The political scandal involved a dozen senators accused of taking bribes to approve laws that would roll back labour legislation. There was something particularly ugly about the prospect of well-paid politicians with five-figure pensions receiving cash rewards for removing job security and weakening union power for the working population.
Earlier this month, the IMF announced a rescue package to prevent a default on Argentina's external debt repayments. The prospects for the country are increased social unrest and a parallel rise in state repression, raising the sinister spectre of past military rule.
The truth behind IMF largesse in Latin America was revealed last September in a leaked report that outlined 167 conditions attached to a loan to Ecuador, a country devastated by state corruption and a failed coup attempt last January. The report instructed the government to raise the price of cooking gas by 80 per cent, cut wages by 50 per cent, transfer ownership of the nation's biggest water system to foreign operators by July 2001, and grant BP's Arco subsidiary the right to build and own an oil pipeline over the Andes.
The rescue package looked more like a financial coup d'etat than an assistance plan.
Some might shrug their shoulders and say, well at least there is a return to democracy, so workers can let off steam and pressure for change from within the system. Here, too, the myth has been exposed, as documented by the International Confederation of Free Trade Unions, (ICFTU), which monitors labour freedom in the Americas.
The ICFTU's annual report this year said that Latin America remains the most dangerous region in the world for trade unionists. Colombia is the capital of antiunion terror with 1,336 killed since 1991, followed by Guatemala, Nicaragua, Brazil, Argentina and Ecuador.
One initiative that will be attempted again next year is the move by Brazil's congress to curb speculative investment by approving a 0.5 per cent tax on such transactions. When it was introduced earlier this year, the international financial community responded with a growl and the initiative was scrapped.

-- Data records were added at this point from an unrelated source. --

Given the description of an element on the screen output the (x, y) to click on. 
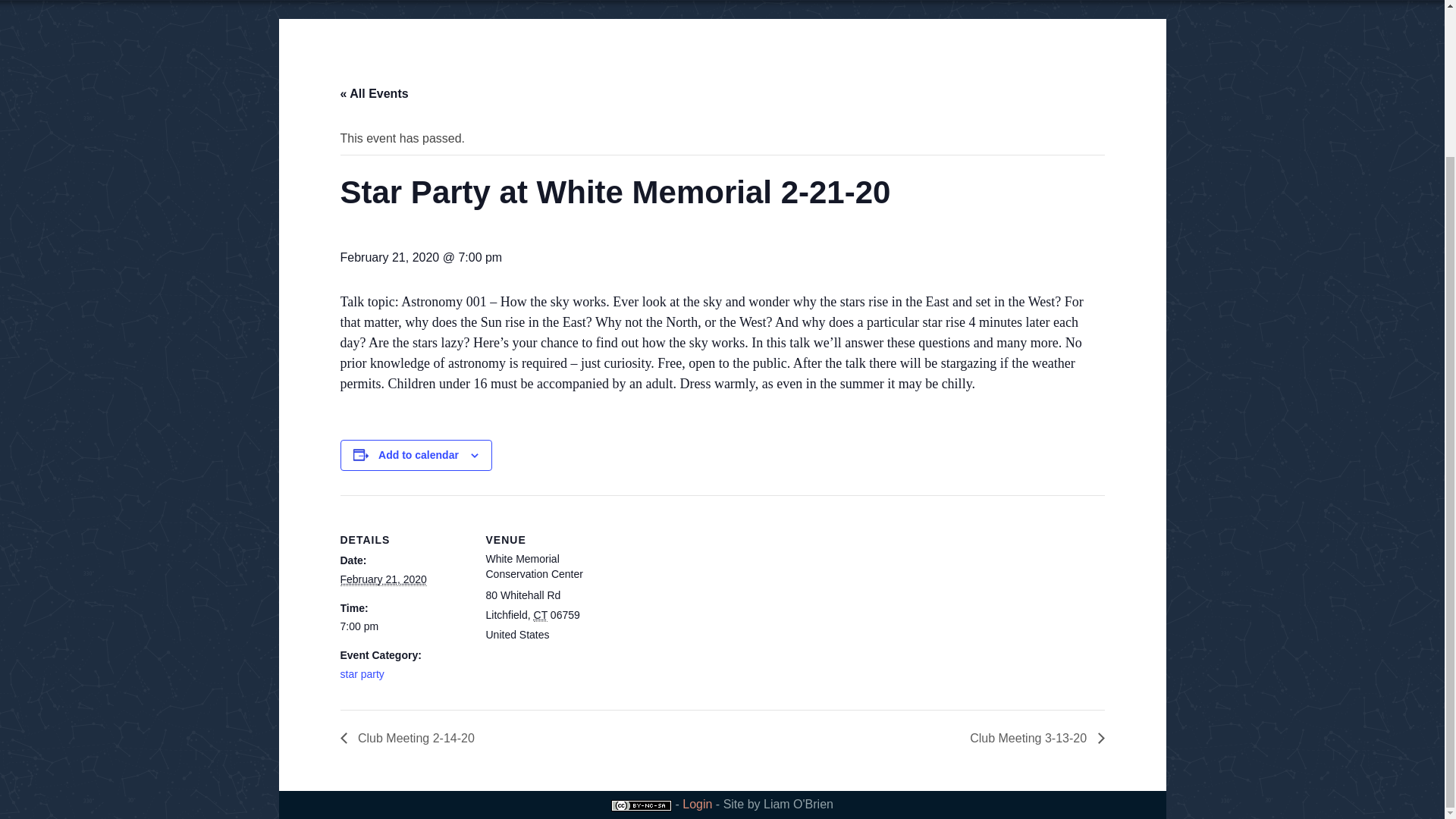
Login (696, 803)
Login (696, 803)
Club Meeting 3-13-20 (1031, 738)
star party (361, 674)
2020-02-21 (382, 579)
2020-02-21 (403, 626)
Connecticut (540, 615)
Club Meeting 2-14-20 (410, 738)
Add to calendar (418, 454)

The best kept secret in Latin America this year was the Cochabamba water rebellion, ignored by the world press, when citizens of Bolivia's second city rejected a price hike in water charges, building barricades around the city to get their point across. Within a week, the water privatisation bill had been cancelled - the first time such a measure has been reversed in the region. Six unarmed protesters died to achieve that goal.
The darkest drama of 2001 is certain to take place in Colombia, where a vicious US-backed political elite, locked in combat with an equally ruthless guerrilla force, is gearing up for a second Vietnam, complete with civilian bombing and, perhaps, even ground troops. The US government approved Plan Colombia this year, a $1.3 billion aid package aimed at eliminating drug plants and left-wing rebels, even as the government engages in dialogue with the insurgents.
The escalating US role in the region has forced Colombia's neighbours to militarise their borders, in a dispute that is more about control of hemispheric trade than the safeguarding of democratic institutions.
Meanwhile, the future of Latin America may lie in recycling the developed world's waste, a process that began this year in south-east Mexico. The scheme forms part of the expanding global trade in carbon emissions, whereby a group of indigenous farmers have abandoned corn to manage a plantation of pine trees to soak up carbon dioxide. The business plan brings local farmers into partnership with a French company anxious to offset carbon emissions from Formula One racing in Europe.
In a curious stroke of fate, Latin America's future may be narrowed down to two opposing visions in a forgotten corner of Mexico. On one side, the treeplanting entrepreneurs, who have gambled their future on a cash income, while a nearby group of farmers embraces the self-sufficient vision of the Zapatista movement, planting corn to honour the link between past, present and future.